3.镁负荷试验 留取16h尿,测定尿镁排出量。若大于输入量的70%,表示体内不缺镁;若小于20%,则说明体内缺镁。
4.硫酸镁治疗试验 将25%的硫酸镁8ml(2g硫酸镁)加入5%葡萄糖溶液中静脉滴入,如症状好转,表示体内镁缺乏。
心电图检查:可出现心律失常。如频发房性期前收缩,或室性期前收缩,多源性房性心动过速等。可出现P-R间期延长,Q-T间期延长,ST段下移和T波增宽、低平或倒置和u波。

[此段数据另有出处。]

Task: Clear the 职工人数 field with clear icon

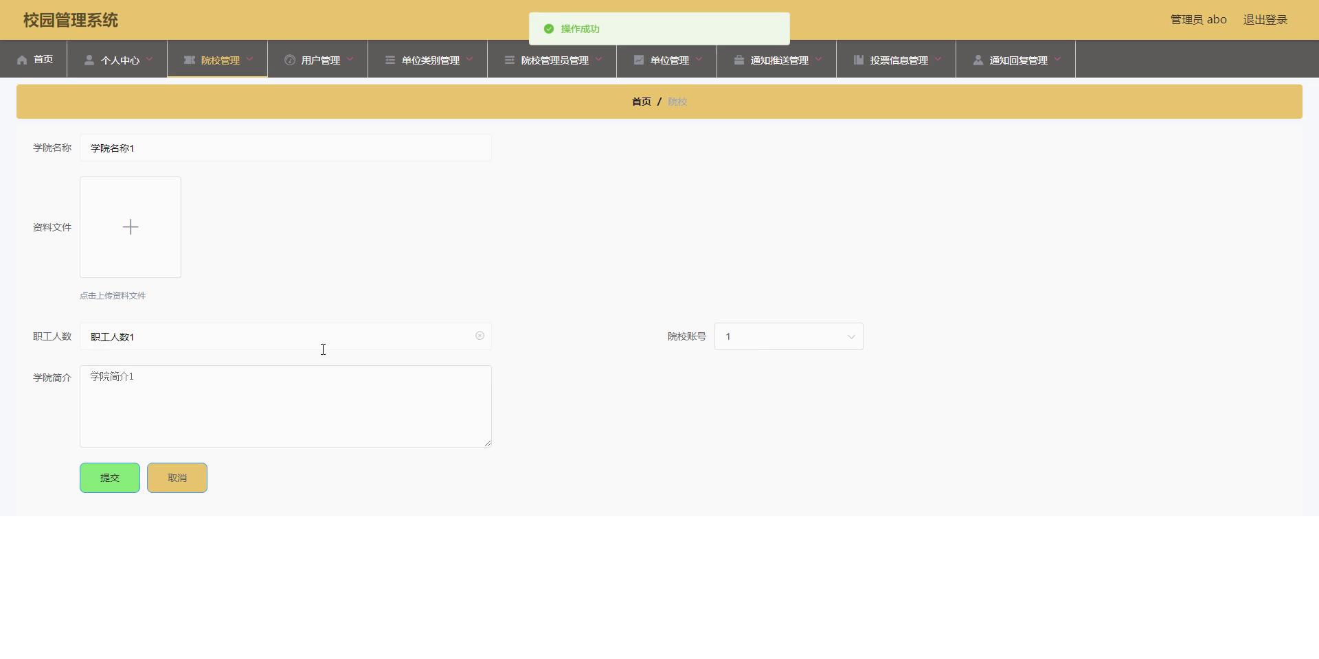Action: point(480,336)
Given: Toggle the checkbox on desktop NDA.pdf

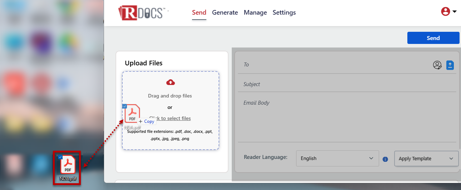Looking at the screenshot, I should pyautogui.click(x=60, y=157).
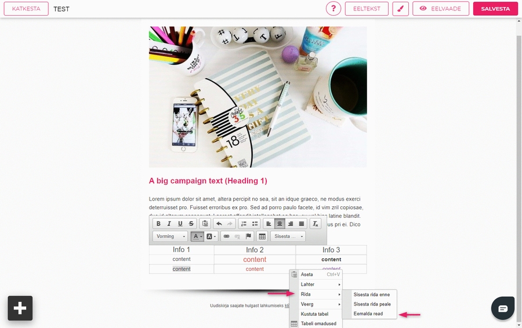Click the SALVESTA save button
Image resolution: width=522 pixels, height=328 pixels.
495,9

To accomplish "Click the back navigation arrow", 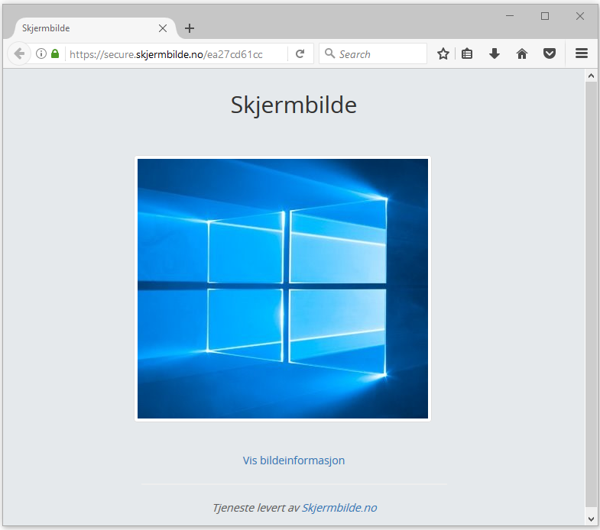I will pyautogui.click(x=19, y=54).
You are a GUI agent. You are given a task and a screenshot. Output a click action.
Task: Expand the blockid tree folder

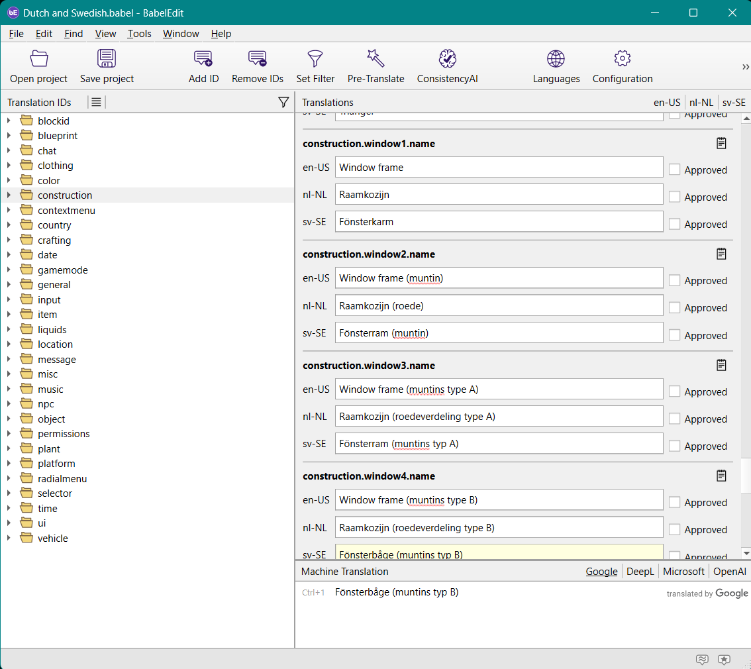pos(9,121)
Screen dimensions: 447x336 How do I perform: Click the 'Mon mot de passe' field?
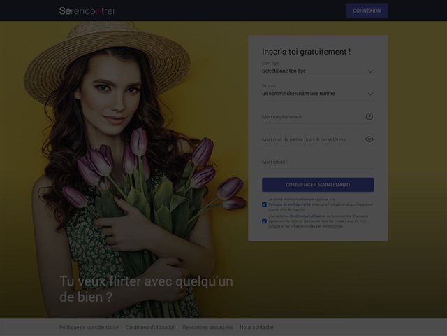coord(311,139)
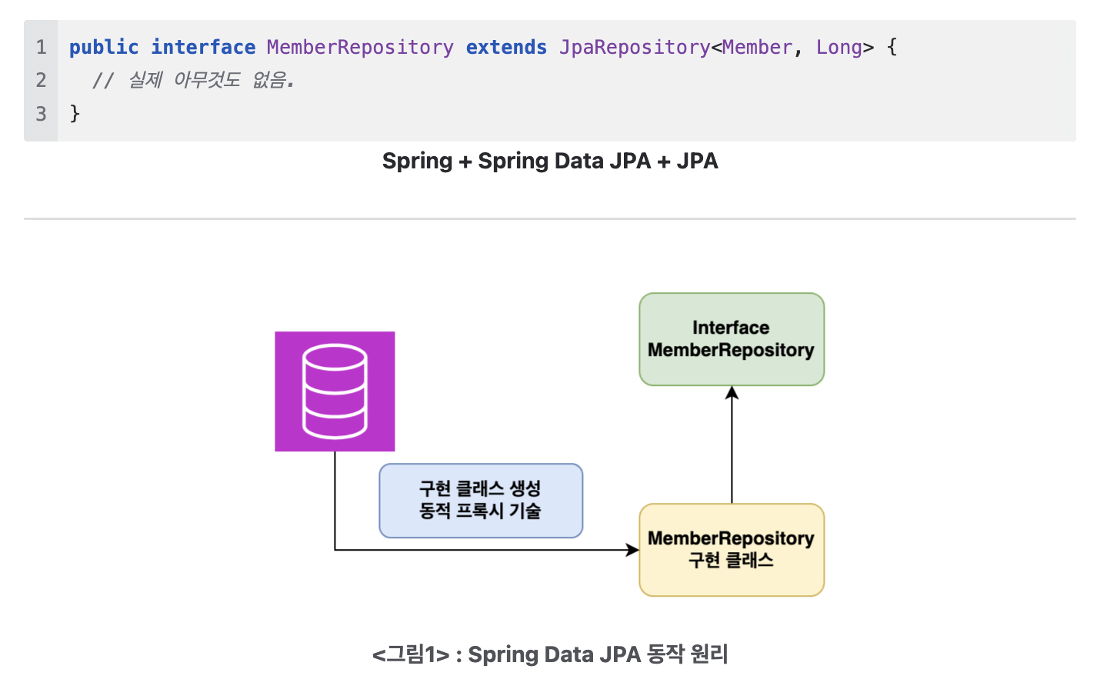
Task: Click line number 3 in code gutter
Action: [41, 114]
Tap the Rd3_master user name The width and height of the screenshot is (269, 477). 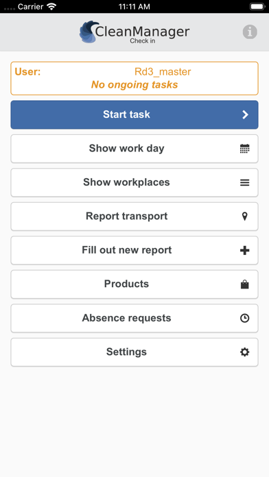[163, 72]
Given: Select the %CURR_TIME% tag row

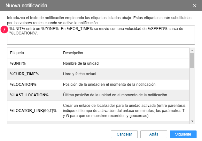Looking at the screenshot, I should click(24, 74).
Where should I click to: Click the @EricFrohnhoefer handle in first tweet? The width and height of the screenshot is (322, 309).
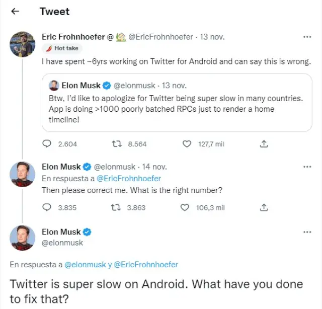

1、防治原发疾病,防止或排除引起低镁血症的原因的作用。
2、补镁 严重低镁血症且有症状特别是各种类型的心律失常时必须及时补镁。对于缺镁引起的严重心律失常,其他疗法往往都无效果。只有静脉内缓慢注射或滴注镁盐(一般是用硫酸镁)才能奏效。静脉内补镁要谨慎,如患者肾功能受损,则更要格外小心。在补镁过程中要常常测定血清镁浓度,必须防止因补镁过快而转变为高镁血症。小儿静脉内补镁时还应特别注意防止低血压的发生,因为镁可使外周小动脉等血管扩张。对于较轻的低镁血症,也可通过肌肉内注射的途径补镁。补镁的剂量须视缺镁的程度和症状的轻重而定。